POEMA CORRETO

Antes
podia-se olhar o céu noturno
e imaginar
e criar
e voar…

Hoje
achamos que sabemos:

1 – científicos métodos classificatórios de astros por grandeza energética medida por instrumentos;

2 – distâncias calculáveis considerando-se a relatividade do espaço-tempo das partículas-onda quando em velocidades próximas à da luz;

3 – substantivos indicativos de conjunto decorados na infância uniforme para falar bonito;

4 – muitos outros números naturais que poderiam ser ordenados em ordem crescente neste poema longo, tendendo a mais infinito…

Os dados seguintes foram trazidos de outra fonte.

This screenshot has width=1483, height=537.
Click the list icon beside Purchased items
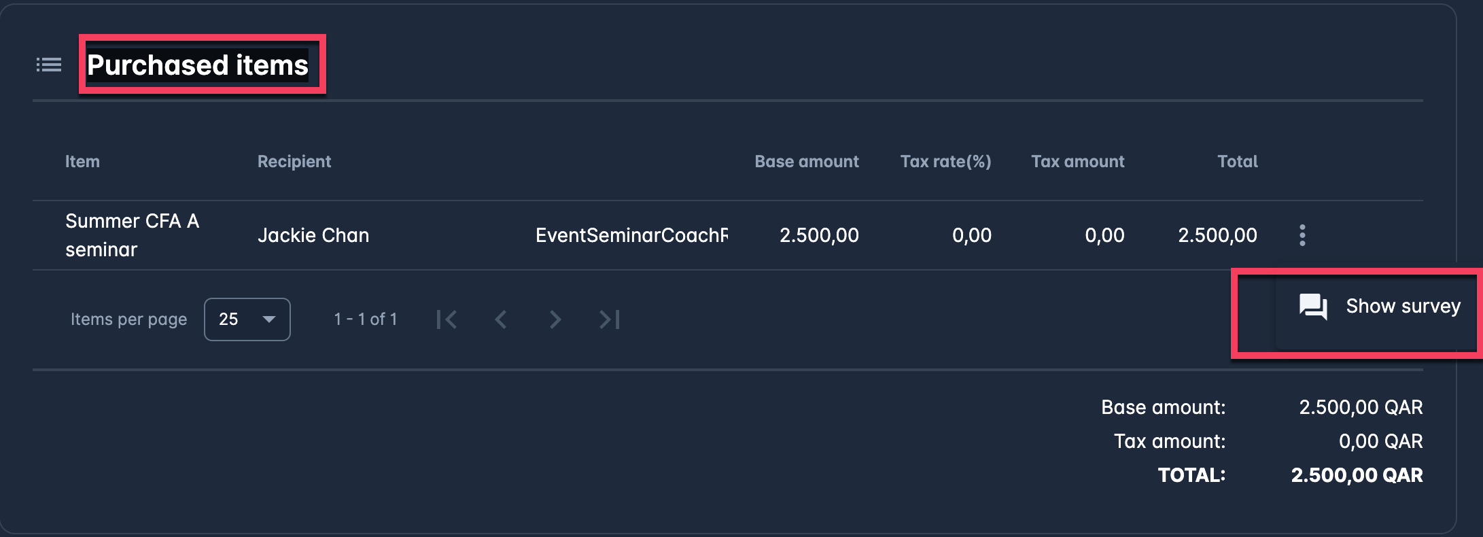pyautogui.click(x=49, y=65)
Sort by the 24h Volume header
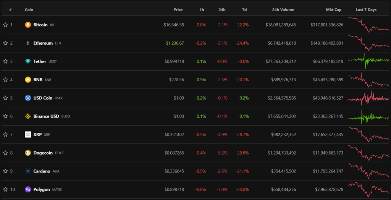This screenshot has width=391, height=200. [283, 10]
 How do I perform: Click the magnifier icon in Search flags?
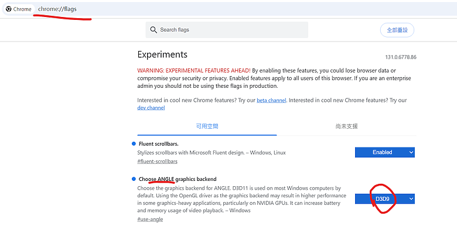[154, 30]
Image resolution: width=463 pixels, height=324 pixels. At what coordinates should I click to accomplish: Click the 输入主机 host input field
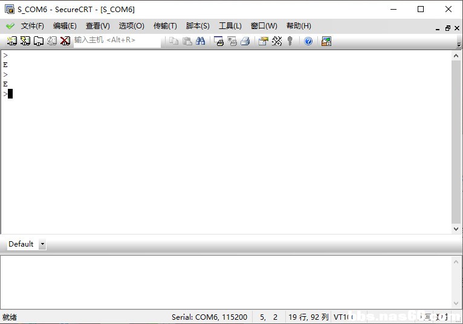[117, 41]
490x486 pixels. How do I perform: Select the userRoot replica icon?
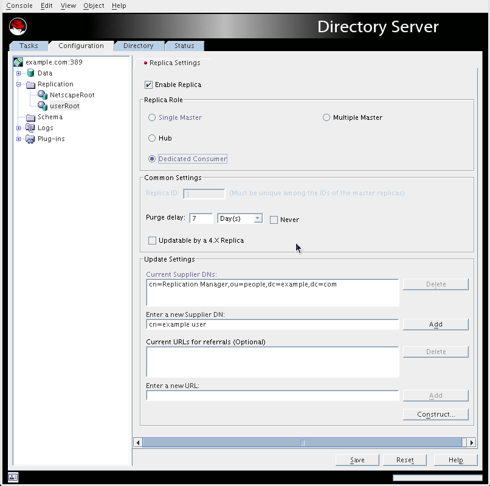point(43,106)
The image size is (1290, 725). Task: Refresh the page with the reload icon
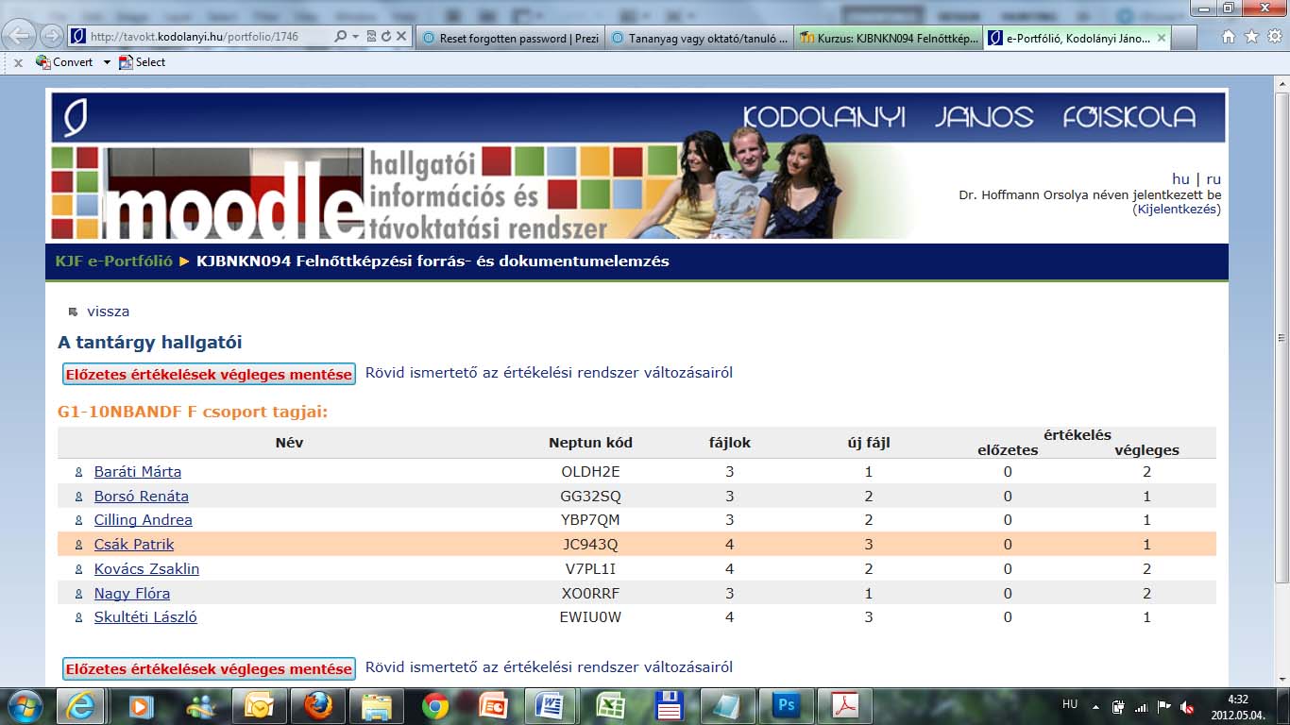385,37
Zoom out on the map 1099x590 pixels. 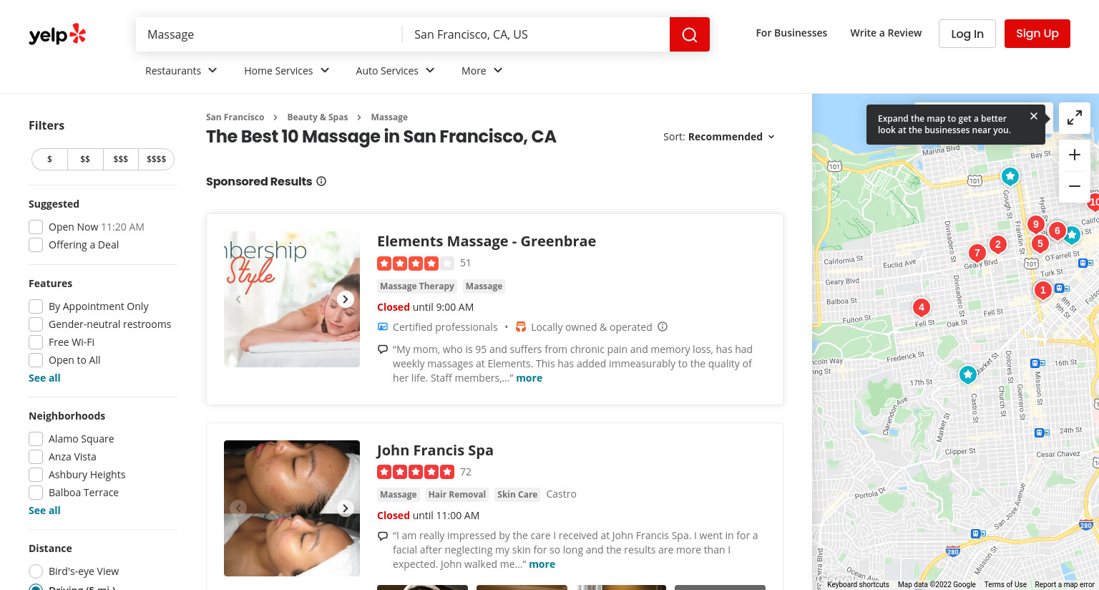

E, calmos, nos achamos mais certos.

Uma resposta

  1. A essência do SONHO é mesmo essa: a capacidade de ver muito além do que os nossos olhos alguma vez poderão alcançar.Felizmente que temos essa grandiosa liberdade!E mais que “antes” deveremos sim continuar a “olhar o céu noturno” e não deixar de “imaginar”, “criar”, “voar”… Por isso, “hoje achamos”: não há certezas, logo… como poderemos nós saber o que está “correto”?«Bendito seja eu por tudo o que não seigozo tudo isso como quem sabe que há o Sol» (Fernando Pessoa) Julgo que só algo nos dá certezas: o que o coração sente! Certo ou errado, o que ele sentir… também nós o sentimos, não há como evitar!E, afinal, como tão bem percebemos em «Pedra filosofal» de António Gedeão, foi do sonho (precisamente porque o homem sonha e sente) que nasceram todas essas coisas correctas de que falas!